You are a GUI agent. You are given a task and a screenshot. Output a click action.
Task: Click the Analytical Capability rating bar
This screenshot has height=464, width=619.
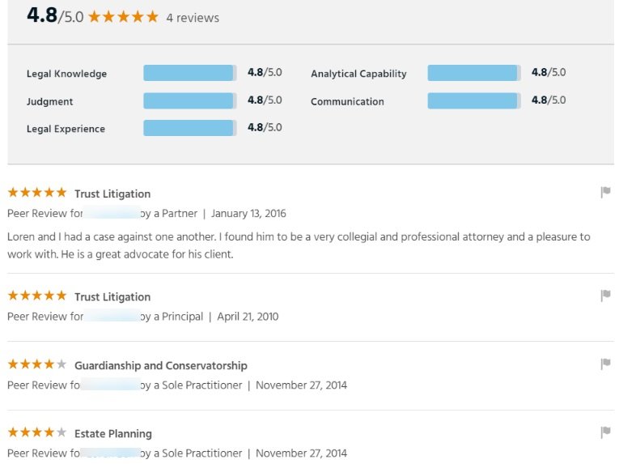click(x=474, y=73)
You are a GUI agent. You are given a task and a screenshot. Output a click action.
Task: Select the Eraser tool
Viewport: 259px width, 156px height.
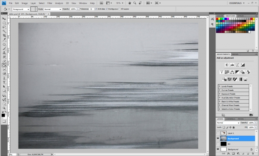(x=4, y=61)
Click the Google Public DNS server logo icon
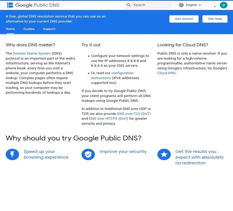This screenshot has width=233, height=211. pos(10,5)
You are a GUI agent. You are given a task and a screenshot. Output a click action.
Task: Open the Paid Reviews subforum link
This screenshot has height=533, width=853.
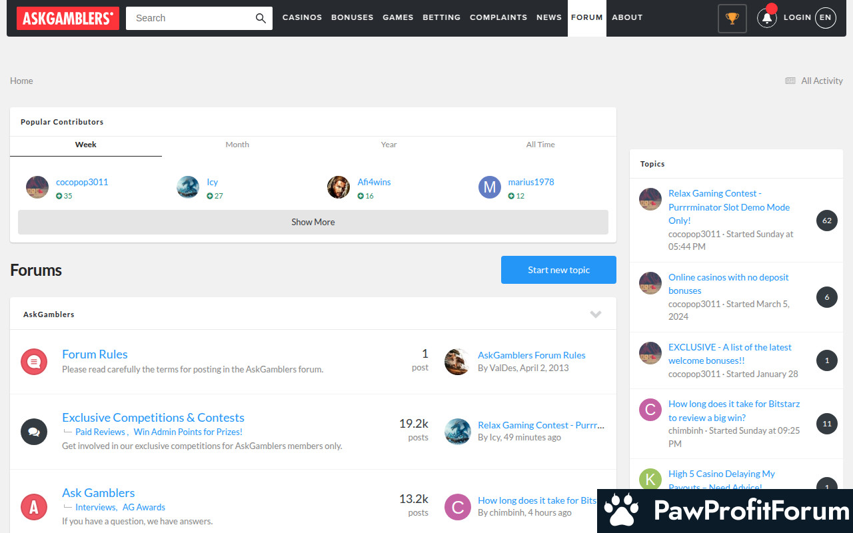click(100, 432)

:: EXERCISE AIM ::
Beginning with the line that contains "Click the Google Public DNS server logo icon" and ending with the last line of the data, transcribe each line exactly; pictures stay out.

:: PROBLEM SOLUTION ::
Click the Google Public DNS server logo icon
This screenshot has width=233, height=211. pos(10,5)
You are a GUI agent. You are given a task and a screenshot. Output a click action.
Task: Open the Paid Reviews subforum link
This screenshot has height=533, width=853.
click(100, 432)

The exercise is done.